[Stored dataset items]
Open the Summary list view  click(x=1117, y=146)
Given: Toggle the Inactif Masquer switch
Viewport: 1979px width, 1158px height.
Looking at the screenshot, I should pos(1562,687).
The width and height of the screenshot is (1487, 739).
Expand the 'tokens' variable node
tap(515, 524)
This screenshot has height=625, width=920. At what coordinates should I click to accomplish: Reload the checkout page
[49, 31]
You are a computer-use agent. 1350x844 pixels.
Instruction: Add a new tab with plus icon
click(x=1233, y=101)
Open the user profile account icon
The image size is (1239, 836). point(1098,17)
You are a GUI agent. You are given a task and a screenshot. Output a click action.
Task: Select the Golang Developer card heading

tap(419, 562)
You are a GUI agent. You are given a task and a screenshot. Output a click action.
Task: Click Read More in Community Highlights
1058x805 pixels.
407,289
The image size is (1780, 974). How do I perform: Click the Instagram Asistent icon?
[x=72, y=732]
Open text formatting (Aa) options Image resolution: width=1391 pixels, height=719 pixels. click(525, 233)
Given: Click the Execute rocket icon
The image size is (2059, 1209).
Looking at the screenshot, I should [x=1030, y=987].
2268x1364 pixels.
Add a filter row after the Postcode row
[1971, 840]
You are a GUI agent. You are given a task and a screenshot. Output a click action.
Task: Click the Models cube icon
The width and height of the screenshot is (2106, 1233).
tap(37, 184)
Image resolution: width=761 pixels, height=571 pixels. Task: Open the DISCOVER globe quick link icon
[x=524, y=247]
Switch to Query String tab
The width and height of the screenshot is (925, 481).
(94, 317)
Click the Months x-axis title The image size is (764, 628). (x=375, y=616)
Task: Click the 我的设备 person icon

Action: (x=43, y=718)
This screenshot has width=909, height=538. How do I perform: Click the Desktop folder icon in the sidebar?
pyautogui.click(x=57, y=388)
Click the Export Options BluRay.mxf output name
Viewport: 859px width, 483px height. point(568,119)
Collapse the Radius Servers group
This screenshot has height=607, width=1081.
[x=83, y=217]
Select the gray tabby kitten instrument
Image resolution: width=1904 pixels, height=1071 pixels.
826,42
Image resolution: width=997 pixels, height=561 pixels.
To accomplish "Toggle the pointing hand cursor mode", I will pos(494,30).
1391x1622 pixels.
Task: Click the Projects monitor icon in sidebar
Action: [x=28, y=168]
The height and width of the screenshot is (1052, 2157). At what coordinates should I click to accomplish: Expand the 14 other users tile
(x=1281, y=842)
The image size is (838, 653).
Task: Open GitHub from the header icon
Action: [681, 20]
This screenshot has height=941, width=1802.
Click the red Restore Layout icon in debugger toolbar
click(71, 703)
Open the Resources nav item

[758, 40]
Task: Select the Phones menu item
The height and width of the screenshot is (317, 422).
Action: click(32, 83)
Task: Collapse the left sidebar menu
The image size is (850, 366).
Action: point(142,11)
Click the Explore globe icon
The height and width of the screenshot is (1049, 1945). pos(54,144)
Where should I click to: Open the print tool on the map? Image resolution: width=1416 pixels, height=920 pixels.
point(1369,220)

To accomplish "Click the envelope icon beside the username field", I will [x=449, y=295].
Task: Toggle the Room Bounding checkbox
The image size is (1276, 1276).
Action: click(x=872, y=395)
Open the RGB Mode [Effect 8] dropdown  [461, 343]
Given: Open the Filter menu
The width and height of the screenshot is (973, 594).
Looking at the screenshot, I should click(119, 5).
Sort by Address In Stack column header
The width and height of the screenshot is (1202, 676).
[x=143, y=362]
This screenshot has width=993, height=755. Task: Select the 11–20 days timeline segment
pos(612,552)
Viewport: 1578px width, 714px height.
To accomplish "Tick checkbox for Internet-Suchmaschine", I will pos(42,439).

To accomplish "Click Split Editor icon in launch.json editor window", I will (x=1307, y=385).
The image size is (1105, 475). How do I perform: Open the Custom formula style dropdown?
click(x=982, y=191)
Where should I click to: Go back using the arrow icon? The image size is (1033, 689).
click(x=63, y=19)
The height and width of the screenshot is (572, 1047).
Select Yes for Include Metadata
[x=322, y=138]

Description of the task :: If a line of the entries above holds the word "checkbox", count it; report only how many such lines there are.

Exercise answer :: 2